> _TRY IT_: Nothing but the lines from the one containing "Where should I" through the end of the data should be retyped, exactly as they stand, and pictures should not be retyped.

Start of Block

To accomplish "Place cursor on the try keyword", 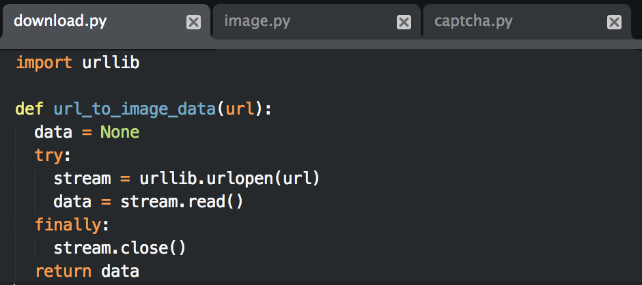I will [48, 155].
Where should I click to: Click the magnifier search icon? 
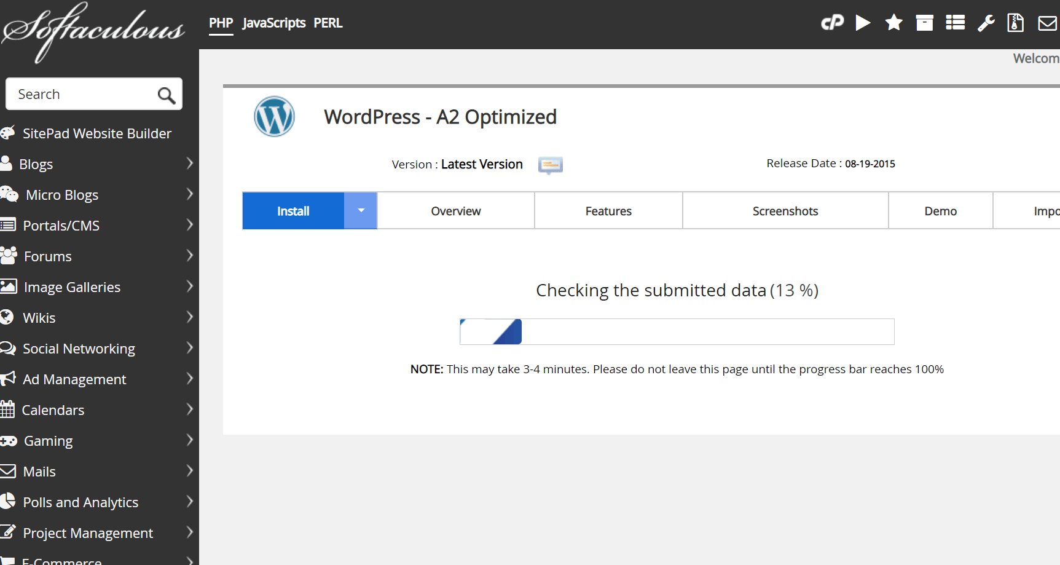166,95
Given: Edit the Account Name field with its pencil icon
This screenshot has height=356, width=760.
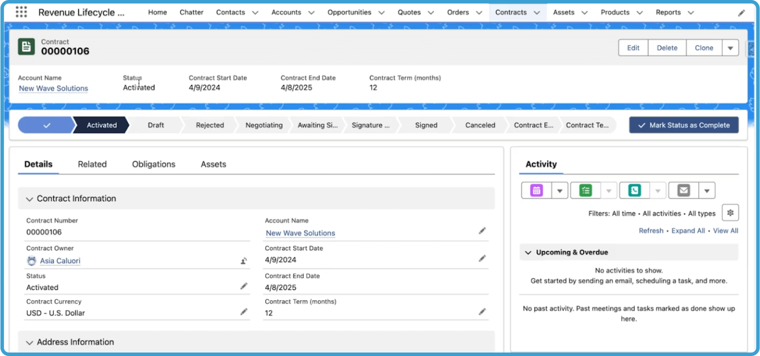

End of Block

> _ANSWER TO THIS TASK_:
Where should I click to: Click the magnifier search icon? 
166,95
Given: Edit the Account Name field with its pencil icon
This screenshot has height=356, width=760.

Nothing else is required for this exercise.